- Task description: Nothing in the data may be omitted; output it all verbatim.
====== Supplied entries
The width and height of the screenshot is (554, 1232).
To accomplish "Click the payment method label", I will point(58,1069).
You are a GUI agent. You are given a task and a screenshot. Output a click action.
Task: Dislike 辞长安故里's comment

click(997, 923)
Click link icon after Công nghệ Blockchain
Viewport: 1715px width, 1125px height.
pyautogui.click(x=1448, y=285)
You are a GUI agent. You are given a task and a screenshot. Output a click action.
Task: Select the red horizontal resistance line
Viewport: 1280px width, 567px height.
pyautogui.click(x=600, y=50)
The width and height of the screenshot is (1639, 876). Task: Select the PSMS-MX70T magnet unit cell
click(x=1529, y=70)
============
- Exercise answer:
The width and height of the screenshot is (554, 1232).
To accomplish "Click the payment method label", I will point(58,1069).
You are a GUI agent. You are given a task and a screenshot. Output a click action.
Task: Dislike 辞长安故里's comment

click(997, 923)
Click link icon after Công nghệ Blockchain
Viewport: 1715px width, 1125px height.
pyautogui.click(x=1448, y=285)
You are a GUI agent. You are given a task and a screenshot. Output a click action.
Task: Select the red horizontal resistance line
Viewport: 1280px width, 567px height.
pyautogui.click(x=600, y=50)
The width and height of the screenshot is (1639, 876). Task: Select the PSMS-MX70T magnet unit cell
click(x=1529, y=70)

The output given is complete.